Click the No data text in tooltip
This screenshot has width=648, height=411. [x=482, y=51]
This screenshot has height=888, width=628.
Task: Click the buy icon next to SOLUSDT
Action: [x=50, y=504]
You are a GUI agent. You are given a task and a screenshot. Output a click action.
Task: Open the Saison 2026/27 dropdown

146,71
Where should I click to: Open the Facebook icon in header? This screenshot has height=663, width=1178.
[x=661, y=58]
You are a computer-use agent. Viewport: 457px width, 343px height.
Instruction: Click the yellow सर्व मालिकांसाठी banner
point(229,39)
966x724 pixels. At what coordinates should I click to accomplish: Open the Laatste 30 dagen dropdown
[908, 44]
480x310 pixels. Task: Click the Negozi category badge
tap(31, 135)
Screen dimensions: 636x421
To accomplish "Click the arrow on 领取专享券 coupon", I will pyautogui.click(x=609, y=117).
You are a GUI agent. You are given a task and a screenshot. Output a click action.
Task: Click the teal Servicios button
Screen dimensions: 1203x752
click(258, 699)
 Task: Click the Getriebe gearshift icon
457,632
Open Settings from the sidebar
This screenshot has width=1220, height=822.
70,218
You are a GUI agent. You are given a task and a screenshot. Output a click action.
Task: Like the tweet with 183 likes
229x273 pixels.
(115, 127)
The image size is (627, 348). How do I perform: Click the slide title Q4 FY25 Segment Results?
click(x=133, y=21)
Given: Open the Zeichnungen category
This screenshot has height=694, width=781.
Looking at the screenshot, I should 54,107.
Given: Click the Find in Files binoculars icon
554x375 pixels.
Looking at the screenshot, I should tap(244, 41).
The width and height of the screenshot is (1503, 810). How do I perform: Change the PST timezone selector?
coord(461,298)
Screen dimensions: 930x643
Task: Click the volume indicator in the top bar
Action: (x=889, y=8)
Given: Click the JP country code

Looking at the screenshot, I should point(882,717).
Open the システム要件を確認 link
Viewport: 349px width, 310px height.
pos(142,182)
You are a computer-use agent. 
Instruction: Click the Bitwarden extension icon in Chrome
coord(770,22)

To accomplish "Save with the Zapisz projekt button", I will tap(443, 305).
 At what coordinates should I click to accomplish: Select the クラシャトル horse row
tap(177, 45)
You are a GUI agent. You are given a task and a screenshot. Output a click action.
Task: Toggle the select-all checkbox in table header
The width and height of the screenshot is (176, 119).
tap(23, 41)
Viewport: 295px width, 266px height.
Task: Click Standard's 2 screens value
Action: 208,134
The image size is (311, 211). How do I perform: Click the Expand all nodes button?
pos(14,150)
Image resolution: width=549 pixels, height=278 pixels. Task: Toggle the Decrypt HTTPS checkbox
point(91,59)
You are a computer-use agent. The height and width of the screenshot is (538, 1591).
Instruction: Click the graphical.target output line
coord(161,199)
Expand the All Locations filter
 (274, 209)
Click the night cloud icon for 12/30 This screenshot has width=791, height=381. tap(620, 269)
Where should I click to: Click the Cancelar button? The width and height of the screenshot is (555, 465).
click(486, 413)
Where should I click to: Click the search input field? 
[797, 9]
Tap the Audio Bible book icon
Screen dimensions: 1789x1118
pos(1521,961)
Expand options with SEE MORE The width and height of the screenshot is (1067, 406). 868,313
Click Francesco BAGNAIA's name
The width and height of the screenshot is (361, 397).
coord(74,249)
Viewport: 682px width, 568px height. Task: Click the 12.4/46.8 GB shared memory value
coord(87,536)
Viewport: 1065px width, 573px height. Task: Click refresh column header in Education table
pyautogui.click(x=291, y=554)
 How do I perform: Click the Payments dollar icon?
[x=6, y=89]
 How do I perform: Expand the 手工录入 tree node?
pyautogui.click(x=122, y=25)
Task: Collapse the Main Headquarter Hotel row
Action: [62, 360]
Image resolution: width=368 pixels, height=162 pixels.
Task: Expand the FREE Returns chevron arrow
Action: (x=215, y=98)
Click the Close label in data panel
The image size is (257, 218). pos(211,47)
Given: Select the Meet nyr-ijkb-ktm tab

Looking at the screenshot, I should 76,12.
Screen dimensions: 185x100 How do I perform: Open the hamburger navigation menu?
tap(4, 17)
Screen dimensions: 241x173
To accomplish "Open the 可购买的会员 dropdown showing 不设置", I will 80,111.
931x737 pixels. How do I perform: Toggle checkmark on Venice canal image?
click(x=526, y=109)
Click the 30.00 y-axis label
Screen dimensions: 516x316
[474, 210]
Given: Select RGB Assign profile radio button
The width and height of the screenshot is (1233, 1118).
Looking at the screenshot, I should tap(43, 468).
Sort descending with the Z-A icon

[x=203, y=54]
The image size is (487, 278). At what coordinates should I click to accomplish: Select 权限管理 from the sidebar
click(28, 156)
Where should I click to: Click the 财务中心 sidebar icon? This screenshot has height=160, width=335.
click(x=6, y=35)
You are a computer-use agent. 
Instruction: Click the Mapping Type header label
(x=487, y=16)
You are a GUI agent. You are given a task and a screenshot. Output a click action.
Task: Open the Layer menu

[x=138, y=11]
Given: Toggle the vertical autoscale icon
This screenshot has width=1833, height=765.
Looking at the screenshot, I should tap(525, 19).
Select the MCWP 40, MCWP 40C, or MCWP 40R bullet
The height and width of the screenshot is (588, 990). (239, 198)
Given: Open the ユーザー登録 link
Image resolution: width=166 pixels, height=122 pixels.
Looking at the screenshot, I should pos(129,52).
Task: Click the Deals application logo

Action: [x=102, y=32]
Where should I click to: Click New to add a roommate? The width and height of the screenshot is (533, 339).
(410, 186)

Exercise objective: Reproduce the lines above, from the very first one through the line containing "[x=661, y=58]", inclusive.

Solution below:
Click the No data text in tooltip
This screenshot has width=648, height=411. [x=482, y=51]
This screenshot has height=888, width=628.
Task: Click the buy icon next to SOLUSDT
Action: [x=50, y=504]
You are a GUI agent. You are given a task and a screenshot. Output a click action.
Task: Open the Saison 2026/27 dropdown

146,71
Where should I click to: Open the Facebook icon in header? This screenshot has height=663, width=1178.
[x=661, y=58]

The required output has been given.